┏━━

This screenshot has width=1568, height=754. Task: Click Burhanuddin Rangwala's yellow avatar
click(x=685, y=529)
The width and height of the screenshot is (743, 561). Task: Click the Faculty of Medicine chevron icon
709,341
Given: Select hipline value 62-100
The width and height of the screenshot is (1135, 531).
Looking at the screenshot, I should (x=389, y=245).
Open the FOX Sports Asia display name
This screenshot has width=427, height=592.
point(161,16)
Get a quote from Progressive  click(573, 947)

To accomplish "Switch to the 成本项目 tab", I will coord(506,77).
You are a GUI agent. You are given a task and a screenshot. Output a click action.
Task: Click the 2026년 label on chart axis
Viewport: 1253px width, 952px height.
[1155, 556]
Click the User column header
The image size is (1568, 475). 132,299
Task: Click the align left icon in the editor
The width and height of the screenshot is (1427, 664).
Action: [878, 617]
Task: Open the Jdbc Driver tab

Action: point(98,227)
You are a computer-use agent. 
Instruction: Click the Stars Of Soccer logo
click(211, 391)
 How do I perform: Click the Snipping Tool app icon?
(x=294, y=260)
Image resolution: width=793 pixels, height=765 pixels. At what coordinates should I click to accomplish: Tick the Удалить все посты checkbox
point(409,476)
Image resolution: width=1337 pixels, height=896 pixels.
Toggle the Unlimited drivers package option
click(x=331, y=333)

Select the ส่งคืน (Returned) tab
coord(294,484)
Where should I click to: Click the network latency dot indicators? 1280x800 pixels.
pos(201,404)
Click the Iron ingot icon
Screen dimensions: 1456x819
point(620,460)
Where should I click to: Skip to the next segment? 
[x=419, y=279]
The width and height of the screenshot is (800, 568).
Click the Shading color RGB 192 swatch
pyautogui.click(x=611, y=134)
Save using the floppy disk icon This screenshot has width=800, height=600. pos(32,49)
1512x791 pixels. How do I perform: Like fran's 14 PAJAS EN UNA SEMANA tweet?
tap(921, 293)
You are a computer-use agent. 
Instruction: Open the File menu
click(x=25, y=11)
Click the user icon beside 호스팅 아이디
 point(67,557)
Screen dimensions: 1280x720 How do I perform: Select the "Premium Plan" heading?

┗━━

▶ [TASK STATEMENT] Copy the listing in full, and keep every word exactly as it is.

▶ [PROBLEM SOLUTION]
This screenshot has width=1568, height=754. Task: Click Burhanuddin Rangwala's yellow avatar
click(x=685, y=529)
The width and height of the screenshot is (743, 561). Task: Click the Faculty of Medicine chevron icon
709,341
Given: Select hipline value 62-100
The width and height of the screenshot is (1135, 531).
Looking at the screenshot, I should (x=389, y=245).
Open the FOX Sports Asia display name
This screenshot has width=427, height=592.
point(161,16)
Get a quote from Progressive  click(573, 947)

To accomplish "Switch to the 成本项目 tab", I will coord(506,77).
You are a GUI agent. You are given a task and a screenshot. Output a click action.
Task: Click the 2026년 label on chart axis
Viewport: 1253px width, 952px height.
[1155, 556]
Click the User column header
The image size is (1568, 475). 132,299
Task: Click the align left icon in the editor
The width and height of the screenshot is (1427, 664).
Action: [878, 617]
Task: Open the Jdbc Driver tab

Action: point(98,227)
You are a computer-use agent. 
Instruction: Click the Stars Of Soccer logo
click(211, 391)
 How do I perform: Click the Snipping Tool app icon?
(x=294, y=260)
Image resolution: width=793 pixels, height=765 pixels. At what coordinates should I click to accomplish: Tick the Удалить все посты checkbox
point(409,476)
Image resolution: width=1337 pixels, height=896 pixels.
Toggle the Unlimited drivers package option
click(x=331, y=333)

Select the ส่งคืน (Returned) tab
coord(294,484)
Where should I click to: Click the network latency dot indicators? 1280x800 pixels.
pos(201,404)
Click the Iron ingot icon
Screen dimensions: 1456x819
point(620,460)
Where should I click to: Skip to the next segment? 
[x=419, y=279]
The width and height of the screenshot is (800, 568).
Click the Shading color RGB 192 swatch
pyautogui.click(x=611, y=134)
Save using the floppy disk icon This screenshot has width=800, height=600. pos(32,49)
1512x791 pixels. How do I perform: Like fran's 14 PAJAS EN UNA SEMANA tweet?
tap(921, 293)
You are a computer-use agent. 
Instruction: Open the File menu
click(x=25, y=11)
Click the user icon beside 호스팅 아이디
 point(67,557)
Screen dimensions: 1280x720 How do I perform: Select the "Premium Plan" heading?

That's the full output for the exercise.